## [What the task requires]
Copy out every line in the data below that contains the word "Instruction".

## [Provided records]
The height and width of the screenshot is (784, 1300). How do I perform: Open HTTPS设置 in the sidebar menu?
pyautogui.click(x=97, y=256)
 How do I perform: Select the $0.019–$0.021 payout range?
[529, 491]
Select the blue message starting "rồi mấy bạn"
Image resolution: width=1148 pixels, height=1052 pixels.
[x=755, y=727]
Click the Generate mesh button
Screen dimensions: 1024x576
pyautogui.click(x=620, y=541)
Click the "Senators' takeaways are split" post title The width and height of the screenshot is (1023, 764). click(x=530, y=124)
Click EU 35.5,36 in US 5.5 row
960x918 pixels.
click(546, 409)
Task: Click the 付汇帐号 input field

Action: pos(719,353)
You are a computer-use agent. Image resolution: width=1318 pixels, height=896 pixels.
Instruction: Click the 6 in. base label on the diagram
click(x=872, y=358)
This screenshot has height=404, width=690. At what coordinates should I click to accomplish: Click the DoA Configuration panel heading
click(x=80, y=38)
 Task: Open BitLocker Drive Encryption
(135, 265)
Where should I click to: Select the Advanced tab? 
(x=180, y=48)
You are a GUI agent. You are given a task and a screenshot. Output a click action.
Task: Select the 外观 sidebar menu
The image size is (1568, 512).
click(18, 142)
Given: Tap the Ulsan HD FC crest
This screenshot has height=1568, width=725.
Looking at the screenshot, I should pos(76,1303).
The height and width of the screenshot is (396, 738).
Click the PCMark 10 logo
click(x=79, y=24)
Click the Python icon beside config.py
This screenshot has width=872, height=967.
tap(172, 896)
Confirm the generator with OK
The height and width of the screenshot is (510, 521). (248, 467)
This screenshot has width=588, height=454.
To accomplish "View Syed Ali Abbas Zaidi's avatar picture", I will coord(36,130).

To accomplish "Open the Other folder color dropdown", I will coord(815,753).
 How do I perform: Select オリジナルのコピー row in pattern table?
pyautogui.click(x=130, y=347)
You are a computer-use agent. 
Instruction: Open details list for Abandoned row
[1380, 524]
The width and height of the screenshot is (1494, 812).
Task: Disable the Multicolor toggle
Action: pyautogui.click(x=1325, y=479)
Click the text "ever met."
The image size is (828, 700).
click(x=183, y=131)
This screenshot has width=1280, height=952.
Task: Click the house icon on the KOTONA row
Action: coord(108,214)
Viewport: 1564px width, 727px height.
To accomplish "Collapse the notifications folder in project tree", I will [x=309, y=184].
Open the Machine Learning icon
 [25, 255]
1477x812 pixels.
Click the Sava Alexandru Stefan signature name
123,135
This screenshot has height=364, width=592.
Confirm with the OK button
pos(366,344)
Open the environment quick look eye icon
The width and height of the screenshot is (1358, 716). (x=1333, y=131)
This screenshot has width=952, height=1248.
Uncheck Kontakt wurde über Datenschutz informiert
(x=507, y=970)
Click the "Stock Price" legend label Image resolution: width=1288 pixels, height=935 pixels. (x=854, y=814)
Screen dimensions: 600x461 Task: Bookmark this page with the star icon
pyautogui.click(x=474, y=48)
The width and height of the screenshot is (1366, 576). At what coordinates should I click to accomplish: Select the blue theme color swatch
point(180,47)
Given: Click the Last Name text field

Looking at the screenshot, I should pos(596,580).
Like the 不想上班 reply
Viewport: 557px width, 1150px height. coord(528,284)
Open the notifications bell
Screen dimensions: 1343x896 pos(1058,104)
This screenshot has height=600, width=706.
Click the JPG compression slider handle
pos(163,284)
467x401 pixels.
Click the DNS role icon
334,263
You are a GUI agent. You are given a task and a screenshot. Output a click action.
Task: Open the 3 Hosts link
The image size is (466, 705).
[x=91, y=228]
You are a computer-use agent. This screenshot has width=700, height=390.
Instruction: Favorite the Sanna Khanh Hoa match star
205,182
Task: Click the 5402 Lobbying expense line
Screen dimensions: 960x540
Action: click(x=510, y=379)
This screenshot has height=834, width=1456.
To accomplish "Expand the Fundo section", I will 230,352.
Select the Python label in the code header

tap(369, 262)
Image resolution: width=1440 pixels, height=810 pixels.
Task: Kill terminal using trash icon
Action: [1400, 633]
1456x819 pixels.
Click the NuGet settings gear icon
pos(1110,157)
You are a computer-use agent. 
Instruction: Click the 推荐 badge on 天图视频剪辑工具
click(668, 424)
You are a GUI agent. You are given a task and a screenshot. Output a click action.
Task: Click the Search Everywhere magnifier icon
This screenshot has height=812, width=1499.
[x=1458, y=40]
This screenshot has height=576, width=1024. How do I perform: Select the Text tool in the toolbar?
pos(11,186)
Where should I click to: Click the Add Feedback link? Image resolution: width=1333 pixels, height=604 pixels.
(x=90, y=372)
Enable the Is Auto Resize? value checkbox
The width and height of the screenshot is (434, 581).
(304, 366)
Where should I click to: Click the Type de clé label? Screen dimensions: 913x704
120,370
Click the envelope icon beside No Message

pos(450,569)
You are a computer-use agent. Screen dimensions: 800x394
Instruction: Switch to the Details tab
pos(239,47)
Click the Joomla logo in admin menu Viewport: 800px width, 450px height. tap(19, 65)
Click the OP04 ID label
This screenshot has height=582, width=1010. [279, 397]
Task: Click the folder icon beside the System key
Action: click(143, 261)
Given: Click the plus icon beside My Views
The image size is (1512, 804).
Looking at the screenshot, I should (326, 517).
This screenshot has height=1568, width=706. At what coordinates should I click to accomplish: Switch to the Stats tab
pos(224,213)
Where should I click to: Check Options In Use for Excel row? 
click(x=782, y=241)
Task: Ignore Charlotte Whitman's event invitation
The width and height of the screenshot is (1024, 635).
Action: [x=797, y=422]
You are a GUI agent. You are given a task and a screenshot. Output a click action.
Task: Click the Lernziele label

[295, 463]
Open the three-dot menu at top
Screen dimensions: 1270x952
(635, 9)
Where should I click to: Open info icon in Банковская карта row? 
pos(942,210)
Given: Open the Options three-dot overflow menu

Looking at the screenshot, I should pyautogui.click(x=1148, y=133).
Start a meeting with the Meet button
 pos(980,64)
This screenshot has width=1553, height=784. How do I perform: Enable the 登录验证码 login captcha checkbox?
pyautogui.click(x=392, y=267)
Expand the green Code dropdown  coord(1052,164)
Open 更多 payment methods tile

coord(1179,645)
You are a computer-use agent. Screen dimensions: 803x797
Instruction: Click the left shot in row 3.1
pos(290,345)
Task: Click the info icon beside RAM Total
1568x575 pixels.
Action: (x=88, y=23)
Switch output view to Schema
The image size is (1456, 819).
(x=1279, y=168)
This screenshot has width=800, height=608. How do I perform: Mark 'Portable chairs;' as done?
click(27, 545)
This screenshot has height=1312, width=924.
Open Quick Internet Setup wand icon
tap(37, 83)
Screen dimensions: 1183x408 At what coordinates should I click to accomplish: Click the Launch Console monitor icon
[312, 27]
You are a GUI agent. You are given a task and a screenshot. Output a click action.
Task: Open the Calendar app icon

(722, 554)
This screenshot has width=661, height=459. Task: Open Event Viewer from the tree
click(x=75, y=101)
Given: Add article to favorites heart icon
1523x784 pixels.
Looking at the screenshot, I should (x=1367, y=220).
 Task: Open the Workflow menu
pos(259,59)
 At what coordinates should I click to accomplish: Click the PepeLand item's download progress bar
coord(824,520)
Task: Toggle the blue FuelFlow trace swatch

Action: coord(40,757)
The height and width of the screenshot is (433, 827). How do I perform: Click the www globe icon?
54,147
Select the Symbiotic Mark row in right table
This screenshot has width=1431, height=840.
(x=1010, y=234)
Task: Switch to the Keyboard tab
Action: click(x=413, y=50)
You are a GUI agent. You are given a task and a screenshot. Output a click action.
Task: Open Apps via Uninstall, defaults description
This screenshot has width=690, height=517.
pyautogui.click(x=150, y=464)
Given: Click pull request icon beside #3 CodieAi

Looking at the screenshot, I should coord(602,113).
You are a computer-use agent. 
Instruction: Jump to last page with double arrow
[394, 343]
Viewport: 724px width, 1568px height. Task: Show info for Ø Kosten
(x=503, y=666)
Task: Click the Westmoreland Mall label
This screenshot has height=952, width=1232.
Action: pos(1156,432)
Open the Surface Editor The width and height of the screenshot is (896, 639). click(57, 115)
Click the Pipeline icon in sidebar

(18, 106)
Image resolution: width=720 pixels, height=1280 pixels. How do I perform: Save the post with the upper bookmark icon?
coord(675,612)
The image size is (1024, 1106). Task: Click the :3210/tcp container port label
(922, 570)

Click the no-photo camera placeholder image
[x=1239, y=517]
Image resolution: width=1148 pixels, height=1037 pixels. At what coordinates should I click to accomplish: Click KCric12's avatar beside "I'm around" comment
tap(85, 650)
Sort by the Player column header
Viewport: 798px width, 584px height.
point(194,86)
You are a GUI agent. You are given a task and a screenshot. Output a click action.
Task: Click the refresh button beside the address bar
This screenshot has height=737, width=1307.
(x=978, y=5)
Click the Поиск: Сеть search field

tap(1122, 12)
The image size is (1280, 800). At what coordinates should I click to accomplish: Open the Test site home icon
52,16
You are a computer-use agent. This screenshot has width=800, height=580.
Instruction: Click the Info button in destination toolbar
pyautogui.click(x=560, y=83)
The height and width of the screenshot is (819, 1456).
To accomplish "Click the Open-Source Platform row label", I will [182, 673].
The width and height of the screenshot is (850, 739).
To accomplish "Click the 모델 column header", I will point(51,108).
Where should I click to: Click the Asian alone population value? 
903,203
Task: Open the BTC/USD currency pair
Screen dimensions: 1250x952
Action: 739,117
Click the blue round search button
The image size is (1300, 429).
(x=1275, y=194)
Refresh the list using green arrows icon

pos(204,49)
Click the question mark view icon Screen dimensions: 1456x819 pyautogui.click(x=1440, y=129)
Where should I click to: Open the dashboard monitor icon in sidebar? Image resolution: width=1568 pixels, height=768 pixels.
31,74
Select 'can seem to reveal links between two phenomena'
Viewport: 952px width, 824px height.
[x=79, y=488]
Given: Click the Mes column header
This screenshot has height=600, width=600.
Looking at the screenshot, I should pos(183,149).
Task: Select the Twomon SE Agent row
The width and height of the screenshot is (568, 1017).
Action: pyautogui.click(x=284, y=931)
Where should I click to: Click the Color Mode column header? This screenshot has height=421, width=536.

## [Result of the task]
Instruction: Click the 6 in. base label on the diagram
Instruction: Open details list for Abandoned row
Instruction: Favorite the Sanna Khanh Hoa match star
Instruction: Click the 推荐 badge on 天图视频剪辑工具
Instruction: Switch to the Details tab
Instruction: Click the left shot in row 3.1
Instruction: Jump to last page with double arrow
Instruction: Click the Info button in destination toolbar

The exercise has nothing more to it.